Review for Flack Series 1
Robyn works as a PR agent who works to help protect their clients from themselves and what the press can do to promote or more often destroy their career. She works for a cold, boss Caroline who is not happy unless people are scared or fired, or both. Alongside Robyn is her outspoken and slutishly high-end colleague Eve and Melody her new, skittish intern.
While trying to fix the lives of her clients, she also has to cope with her boyfriend who she is trying to have a baby with, while still being on the pill and also her sister, Ruth, who she moved to the UK with to get away from her Mother. Ruth has two children and a husband who walks the fine line between oafishly loveable and just oafishly stupid.
Flack can only be described as a ‘dramedy’ despite how much I hate that word. At times I wasn’t sure what I was meant to feel about these characters and their situations and this is definitely a dark look behind the world of the celebrity PR business. Moreso because you know that most of these stories are based on real-life events.
The six episodes of this series are connected, but you could probably watch them away from the loose arc of a story that it is. Each episode is dedicated to Robyn solving the issue of a celebrity. These include hiding the one night stand of a celebrity chef, covering up a facelift for a celebrity who promotes beauty care, doing damage control for a stand up who made a joke about transgender people, trying to help a singer become famous by creating a sex tape for her and helping to organise the wedding of a major footballer all the while trying to stop herself from falling for the mysterious Tom, who is a member of her Narcotics Anonymous group.
I wanted to love this show. I so wanted to love this show, but as I watched I couldn’t help but feel that the cast of characters were so unlikable that I did not want anyone to succeed. There was a slimy feeling to how Anna Paquin as Robyn dealt with the truly awful things that people do to avoid these horrible people getting their comeuppance. In some ways it is like a darker version of Ugly Betty and if they had focused on the wonderful Rebecca Benson as the intern Melody it would have had much more heart. Instead, this whole show just felt cold and even the moments I wanted to enjoy I really didn’t.
The DVD includes a number of extras including Interviews with the cast including Anna Paquin, featurettes regarding Making Flack and The Flack Look finishing with a Picture Gallery. These are all fine, but nothing spectacular. I had expected a commentary from the creators to see if there was something I was missing, but sadly not to be the case.

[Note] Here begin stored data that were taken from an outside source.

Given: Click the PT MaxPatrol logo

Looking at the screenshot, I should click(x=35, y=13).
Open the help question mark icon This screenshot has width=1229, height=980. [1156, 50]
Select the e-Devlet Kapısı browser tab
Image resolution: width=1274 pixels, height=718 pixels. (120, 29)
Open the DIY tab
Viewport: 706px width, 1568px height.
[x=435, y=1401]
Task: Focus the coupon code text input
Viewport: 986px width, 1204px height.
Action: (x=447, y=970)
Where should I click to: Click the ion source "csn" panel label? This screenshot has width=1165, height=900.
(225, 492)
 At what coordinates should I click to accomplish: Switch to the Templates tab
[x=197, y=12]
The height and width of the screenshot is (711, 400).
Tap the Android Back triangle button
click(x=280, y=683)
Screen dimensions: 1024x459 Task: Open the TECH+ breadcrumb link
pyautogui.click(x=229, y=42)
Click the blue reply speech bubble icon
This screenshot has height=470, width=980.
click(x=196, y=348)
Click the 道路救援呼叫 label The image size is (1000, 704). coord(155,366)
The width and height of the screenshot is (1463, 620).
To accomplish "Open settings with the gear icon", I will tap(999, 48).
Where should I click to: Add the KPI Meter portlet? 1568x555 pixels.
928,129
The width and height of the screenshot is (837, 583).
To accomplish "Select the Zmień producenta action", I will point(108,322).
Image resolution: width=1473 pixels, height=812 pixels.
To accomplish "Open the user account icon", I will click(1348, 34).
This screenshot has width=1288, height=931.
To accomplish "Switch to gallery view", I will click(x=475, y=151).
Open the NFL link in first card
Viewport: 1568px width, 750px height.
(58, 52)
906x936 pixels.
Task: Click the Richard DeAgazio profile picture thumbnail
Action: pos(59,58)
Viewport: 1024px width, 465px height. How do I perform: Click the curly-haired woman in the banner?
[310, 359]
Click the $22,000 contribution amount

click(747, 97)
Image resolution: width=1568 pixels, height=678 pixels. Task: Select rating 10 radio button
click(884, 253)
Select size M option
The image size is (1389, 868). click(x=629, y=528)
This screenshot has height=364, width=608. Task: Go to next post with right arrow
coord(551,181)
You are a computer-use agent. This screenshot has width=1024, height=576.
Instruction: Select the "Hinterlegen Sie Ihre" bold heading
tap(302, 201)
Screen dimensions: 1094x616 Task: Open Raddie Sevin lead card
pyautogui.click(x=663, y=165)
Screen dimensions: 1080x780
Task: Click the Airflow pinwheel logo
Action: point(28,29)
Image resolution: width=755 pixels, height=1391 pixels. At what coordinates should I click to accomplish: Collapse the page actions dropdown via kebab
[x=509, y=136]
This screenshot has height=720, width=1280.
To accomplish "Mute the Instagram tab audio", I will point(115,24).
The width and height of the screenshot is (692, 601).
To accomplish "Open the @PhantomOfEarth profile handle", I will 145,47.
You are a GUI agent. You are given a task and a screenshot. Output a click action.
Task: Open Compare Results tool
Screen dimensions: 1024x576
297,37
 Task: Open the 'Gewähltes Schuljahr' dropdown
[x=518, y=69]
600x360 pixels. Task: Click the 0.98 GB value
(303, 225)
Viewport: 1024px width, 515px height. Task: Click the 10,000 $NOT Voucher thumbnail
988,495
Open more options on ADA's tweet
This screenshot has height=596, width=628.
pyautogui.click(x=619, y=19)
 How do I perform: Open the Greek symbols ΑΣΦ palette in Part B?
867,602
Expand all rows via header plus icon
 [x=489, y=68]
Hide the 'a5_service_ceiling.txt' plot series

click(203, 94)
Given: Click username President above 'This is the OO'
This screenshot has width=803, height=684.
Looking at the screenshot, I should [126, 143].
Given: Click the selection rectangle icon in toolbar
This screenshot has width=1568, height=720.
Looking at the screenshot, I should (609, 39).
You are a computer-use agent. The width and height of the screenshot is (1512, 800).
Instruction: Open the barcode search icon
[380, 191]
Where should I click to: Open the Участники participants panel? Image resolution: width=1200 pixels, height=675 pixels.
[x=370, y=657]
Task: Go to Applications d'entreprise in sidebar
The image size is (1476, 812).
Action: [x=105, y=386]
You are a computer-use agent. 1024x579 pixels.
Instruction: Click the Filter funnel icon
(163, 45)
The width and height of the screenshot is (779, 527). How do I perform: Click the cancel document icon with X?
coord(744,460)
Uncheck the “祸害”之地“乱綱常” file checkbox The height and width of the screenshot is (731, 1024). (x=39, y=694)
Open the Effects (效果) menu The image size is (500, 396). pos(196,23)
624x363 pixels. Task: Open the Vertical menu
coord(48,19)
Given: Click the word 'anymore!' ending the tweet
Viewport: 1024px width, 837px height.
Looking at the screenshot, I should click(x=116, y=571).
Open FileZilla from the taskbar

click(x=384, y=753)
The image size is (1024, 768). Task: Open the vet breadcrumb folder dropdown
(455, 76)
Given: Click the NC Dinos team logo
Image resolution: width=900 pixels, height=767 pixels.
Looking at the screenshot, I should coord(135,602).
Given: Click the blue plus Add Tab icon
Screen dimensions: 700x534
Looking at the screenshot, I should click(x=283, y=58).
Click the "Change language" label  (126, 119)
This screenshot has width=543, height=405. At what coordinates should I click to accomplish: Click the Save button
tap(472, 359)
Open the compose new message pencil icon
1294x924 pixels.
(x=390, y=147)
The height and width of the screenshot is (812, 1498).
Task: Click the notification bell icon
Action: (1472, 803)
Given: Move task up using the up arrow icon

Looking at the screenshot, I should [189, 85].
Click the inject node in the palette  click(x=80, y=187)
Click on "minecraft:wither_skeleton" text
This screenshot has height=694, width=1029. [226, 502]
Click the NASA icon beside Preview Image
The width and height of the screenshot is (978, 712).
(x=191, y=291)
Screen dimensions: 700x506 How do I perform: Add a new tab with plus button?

Flack is not an awful show, it’s just in comparison to other shows recently it pales greatly. This is a shame as there are so many things that the show does right. Sophie Okonedo as Caroline is wonderful, but vastly underused and Anna Paquin holds the show together well, it’s just a shame she is playing a character I don’t care for. The guest stars such as Alan Davies as the politically incorrect stand up comic or Katherine Kelly as the women trying to hide a facelift are fantastic and maybe if the client Robyn was protecting was a character who appeared in every episode it might have had more of a throughline for the series. As it is, it is not a show I would go out of my way to watch again and no one will give you any flack for not liking it.